Among its other goals are to put encryption at its heart, to remove the need for journalling, and to eliminate what was seen as unnecessary overhead by avoiding normalisation of file and directory names. The last of those was nearly its early undoing too; despite warnings from developers, its first releases tried to ignore the issues of normalisation. It was only when this was found to break non-Roman language versions of Apple’s own apps that ‘native normalization’ was retrofitted, and using languages such as Korean became sweetness and light.
Roll-out was accomplished by an ingenious in-place migration process, performed on a massive scale. By the middle of April 2017, a large proportion of iOS devices had not only undergone this as part of the iOS 10.3 update, but most of their users were barely aware of what had happened. Now there’s probably about a billion devices which run solely on APFS, and around 25-50 million Macs. It must have been the largest deployment of a new file system in history.
The best indicator of the success of APFS is the exceptionally few user complaints and remaining issues. As someone who for around thirty years has answered user questions for publications like MacUser and now MacFormat, I used regularly every week or two to receive questions from those who had run into problems with HFS+. These typically started small and just grew and grew until they couldn’t be repaired, even in ‘single user mode’ (SUM). Many of us periodically started up in SUM and ran fsck
there to prevent that from happening to our boot volumes.
For the Q&A writer, APFS has been a disaster: I can’t recall when I was last questioned what to do after a file system failure. It’s just as well, because Apple’s delay in providing full documentation of APFS has made it almost impossible for data recovery services and those who develop file system utilities to handle APFS storage. What was published last September has been much more helpful, but is still abominably sketchy in parts, despite two subsequent revisions.
APFS has brought real benefits for many users. These include flexibility in volume sizing, near-instant snapshots which have been built into Time Machine backups, and can be encrypted, fast ‘cloning’ copies on the same volume, copy-on-write, and enabling high performance in the T2 chip as a disk controller, with inline support for encryption.
Three of the original features claimed of APFS remain more dubious. Saving physical storage space with sparse files doesn’t appear to have had much impact, perhaps because most modern file formats try to avoid storing sparse data. Fast directory sizing seems not to have been implemented at all in directories, which is frustrating as it’s sorely needed in most folders which the user frequents.

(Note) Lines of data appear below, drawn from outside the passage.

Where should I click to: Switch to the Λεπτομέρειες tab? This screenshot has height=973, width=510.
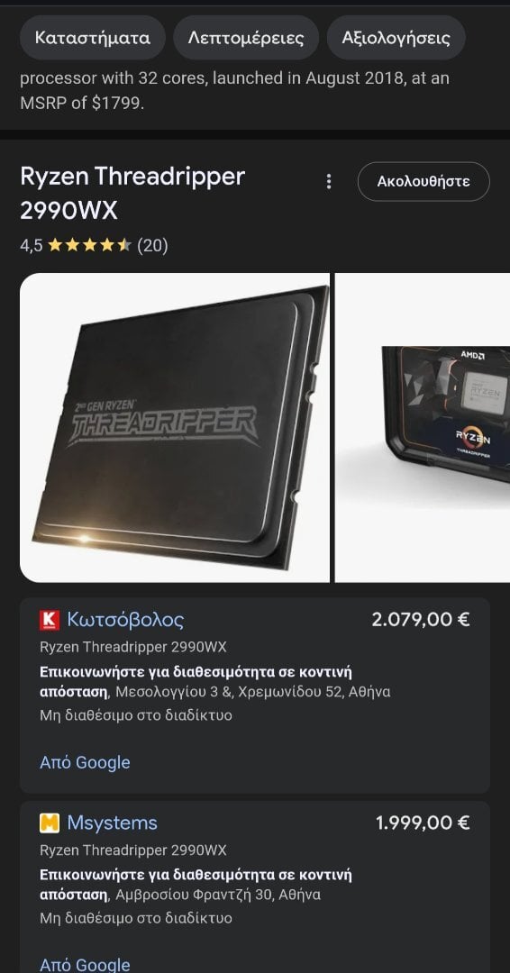coord(246,38)
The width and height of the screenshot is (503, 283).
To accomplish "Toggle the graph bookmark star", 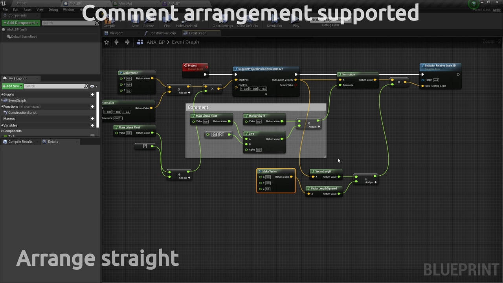I will (x=106, y=42).
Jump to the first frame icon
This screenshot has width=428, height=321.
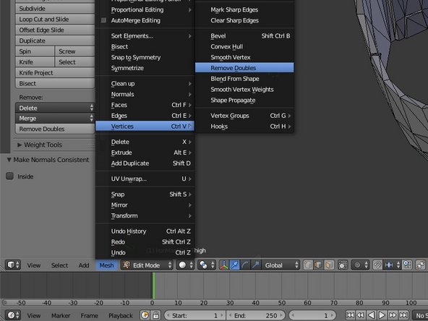point(350,315)
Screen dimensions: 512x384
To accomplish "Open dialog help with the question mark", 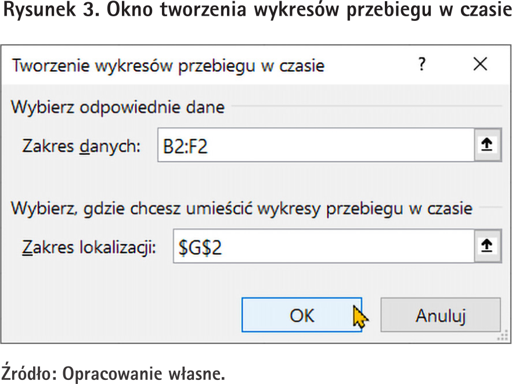I will 422,64.
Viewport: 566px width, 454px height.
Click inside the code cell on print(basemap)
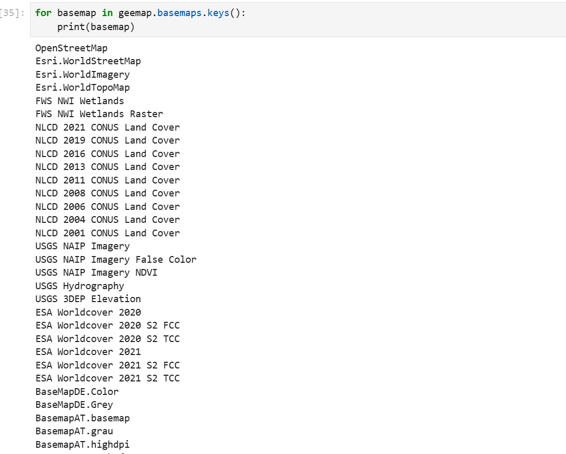tap(96, 27)
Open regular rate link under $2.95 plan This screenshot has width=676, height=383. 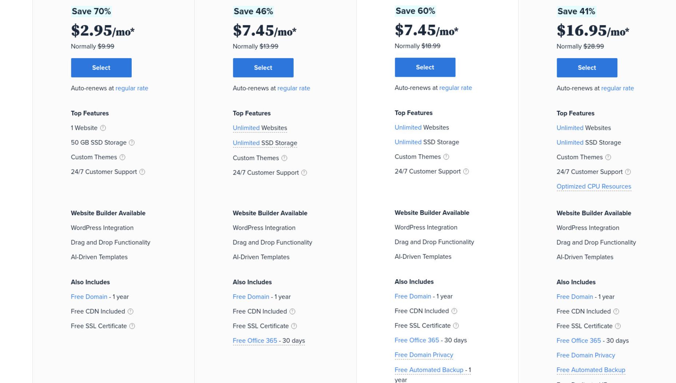pos(132,88)
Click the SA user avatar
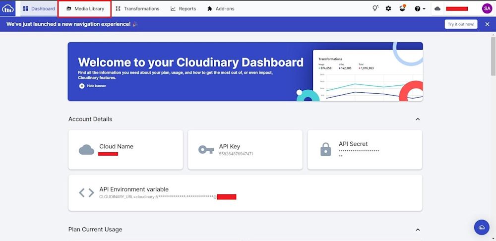Viewport: 496px width, 241px height. 487,8

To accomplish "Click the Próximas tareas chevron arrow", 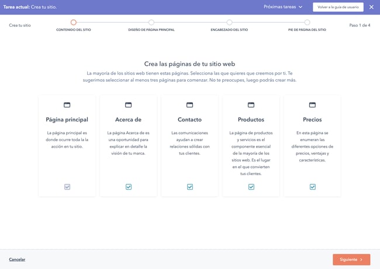I will (x=300, y=7).
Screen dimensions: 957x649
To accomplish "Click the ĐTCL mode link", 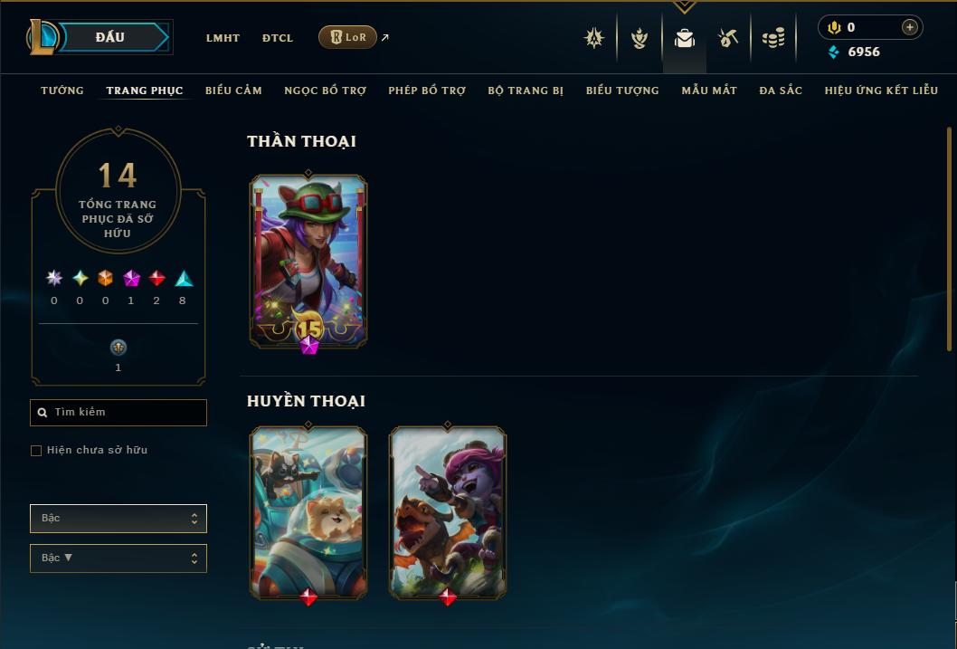I will 278,38.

Support for Apple’s popular Fusion Drives also remains in question. This was delayed by a year, until the release of Mojave. Apple offers only limited insight into how these are used when running APFS, where the SSD component stores all file system metadata for the combination, and seems to act much as a large cache for reading and writing to the hard disk. Whether this is an improvement over the previous CoreStorage and HFS+ remains to be seen, as does its effect on the life of the SSD component in the Fusion Drive.
APFS 1.0 in High Sierra evolved rapidly, and its second version in Mojave is considerably more mature. After a lot of initial debate about its performance, I have surprisingly been unable to find good data for Mojave. APFS does support rotating hard drives, but there is almost no evidence as to how well it performs defragmention on them, nor of overall performace compared with HFS+. Most users who want improved performance now seem happy to pay the premium for SSD anyway.
Today’s APFS in Mojave and on devices seems to have met if not exceeded expectations of both Apple and users. The only two situations in which users are likely to opt for HFS+ are in backup storage for Time Machine, where the older format is still obligatory, and on external storage which must be usable from macOS Sierra and earlier. APFS has survived its bold introduction, got tweaked to fix normalisation problems, and has shaken out the great majority of its bugs. It is a worthy successor to HFS+, and delivers the goods.
Now we need to consider its tools like Disk Utility, and of course the future of Time Machine.